» **What the task requires**
Write out each line from the data below that includes the word "will".

» **Stored records**
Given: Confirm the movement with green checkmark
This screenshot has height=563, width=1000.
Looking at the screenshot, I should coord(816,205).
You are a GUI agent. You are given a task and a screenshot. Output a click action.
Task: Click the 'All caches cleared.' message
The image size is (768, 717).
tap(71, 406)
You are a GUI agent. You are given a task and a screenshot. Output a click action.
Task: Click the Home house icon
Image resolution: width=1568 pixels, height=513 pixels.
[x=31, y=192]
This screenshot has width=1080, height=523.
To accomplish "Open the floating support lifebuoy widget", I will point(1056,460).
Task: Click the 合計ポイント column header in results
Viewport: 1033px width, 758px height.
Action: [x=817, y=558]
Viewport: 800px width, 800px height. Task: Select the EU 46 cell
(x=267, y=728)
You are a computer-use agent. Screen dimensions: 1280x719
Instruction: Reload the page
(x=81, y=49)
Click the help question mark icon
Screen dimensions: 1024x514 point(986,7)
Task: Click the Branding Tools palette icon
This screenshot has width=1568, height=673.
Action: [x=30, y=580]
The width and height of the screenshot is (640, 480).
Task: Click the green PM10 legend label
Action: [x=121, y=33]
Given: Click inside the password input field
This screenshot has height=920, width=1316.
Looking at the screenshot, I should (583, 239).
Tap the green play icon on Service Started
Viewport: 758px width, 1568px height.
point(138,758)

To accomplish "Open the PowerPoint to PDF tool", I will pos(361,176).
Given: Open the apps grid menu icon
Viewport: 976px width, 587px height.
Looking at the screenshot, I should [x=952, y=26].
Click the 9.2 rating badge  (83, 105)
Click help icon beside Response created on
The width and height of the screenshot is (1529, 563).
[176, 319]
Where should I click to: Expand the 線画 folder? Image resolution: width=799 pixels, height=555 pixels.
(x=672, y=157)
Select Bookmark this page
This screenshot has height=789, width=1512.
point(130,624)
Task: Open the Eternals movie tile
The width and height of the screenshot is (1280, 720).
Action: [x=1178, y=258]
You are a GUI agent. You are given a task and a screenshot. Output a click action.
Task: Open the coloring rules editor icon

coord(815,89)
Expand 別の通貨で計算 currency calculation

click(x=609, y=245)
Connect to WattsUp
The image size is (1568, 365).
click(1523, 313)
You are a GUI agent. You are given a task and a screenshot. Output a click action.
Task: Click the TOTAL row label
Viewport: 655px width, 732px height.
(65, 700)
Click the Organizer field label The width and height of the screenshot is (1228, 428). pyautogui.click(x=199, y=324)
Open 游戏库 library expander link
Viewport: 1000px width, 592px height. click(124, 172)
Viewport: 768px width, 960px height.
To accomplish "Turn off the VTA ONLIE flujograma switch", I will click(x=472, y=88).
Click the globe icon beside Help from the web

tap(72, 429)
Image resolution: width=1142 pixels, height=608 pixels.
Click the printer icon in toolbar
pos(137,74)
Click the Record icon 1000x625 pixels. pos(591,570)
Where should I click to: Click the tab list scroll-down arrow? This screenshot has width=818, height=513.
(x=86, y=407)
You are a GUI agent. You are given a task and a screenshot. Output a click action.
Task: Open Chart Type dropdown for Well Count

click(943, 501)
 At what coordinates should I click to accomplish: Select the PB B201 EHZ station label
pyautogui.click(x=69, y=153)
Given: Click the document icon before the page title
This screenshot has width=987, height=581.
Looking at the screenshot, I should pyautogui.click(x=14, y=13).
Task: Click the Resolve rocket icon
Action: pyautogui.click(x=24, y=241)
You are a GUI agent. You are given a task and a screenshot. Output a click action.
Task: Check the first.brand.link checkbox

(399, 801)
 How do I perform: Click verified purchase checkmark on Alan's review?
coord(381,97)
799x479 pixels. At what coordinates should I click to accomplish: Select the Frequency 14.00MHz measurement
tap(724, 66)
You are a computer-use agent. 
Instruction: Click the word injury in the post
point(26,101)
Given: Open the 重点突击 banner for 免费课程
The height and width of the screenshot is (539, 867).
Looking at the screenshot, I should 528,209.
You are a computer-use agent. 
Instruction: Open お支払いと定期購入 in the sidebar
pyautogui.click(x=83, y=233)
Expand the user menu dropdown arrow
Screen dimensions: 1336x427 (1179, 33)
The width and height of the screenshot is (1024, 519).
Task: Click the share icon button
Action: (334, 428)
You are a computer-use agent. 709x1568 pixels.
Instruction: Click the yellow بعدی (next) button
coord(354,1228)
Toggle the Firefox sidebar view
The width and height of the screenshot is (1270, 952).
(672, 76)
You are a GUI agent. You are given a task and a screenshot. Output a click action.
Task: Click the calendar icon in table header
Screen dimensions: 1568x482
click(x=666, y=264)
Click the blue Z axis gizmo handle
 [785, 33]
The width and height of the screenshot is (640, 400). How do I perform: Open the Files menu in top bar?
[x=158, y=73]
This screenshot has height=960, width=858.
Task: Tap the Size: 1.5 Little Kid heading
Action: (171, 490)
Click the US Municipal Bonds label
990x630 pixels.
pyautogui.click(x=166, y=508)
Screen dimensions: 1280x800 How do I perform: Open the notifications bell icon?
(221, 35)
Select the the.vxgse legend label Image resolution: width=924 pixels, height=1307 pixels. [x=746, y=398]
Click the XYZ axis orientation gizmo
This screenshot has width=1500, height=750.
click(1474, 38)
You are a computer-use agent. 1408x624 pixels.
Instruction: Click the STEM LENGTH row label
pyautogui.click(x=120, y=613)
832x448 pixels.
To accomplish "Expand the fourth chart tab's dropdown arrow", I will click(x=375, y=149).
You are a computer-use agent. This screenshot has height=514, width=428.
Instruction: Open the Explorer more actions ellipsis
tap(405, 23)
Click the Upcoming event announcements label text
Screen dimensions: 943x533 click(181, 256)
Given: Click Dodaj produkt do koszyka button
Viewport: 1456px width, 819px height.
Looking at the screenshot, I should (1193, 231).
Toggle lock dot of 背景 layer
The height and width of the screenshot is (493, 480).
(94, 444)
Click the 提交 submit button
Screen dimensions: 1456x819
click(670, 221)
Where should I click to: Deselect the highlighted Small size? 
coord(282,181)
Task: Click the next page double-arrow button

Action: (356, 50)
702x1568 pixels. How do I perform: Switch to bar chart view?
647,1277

» **Result of the task**
To accomplish "Open the floating support lifebuoy widget", I will point(1056,460).
To accomplish "Open the PowerPoint to PDF tool", I will pos(361,176).
To accomplish "Turn off the VTA ONLIE flujograma switch", I will click(x=472, y=88).
To accomplish "Expand the fourth chart tab's dropdown arrow", I will click(x=375, y=149).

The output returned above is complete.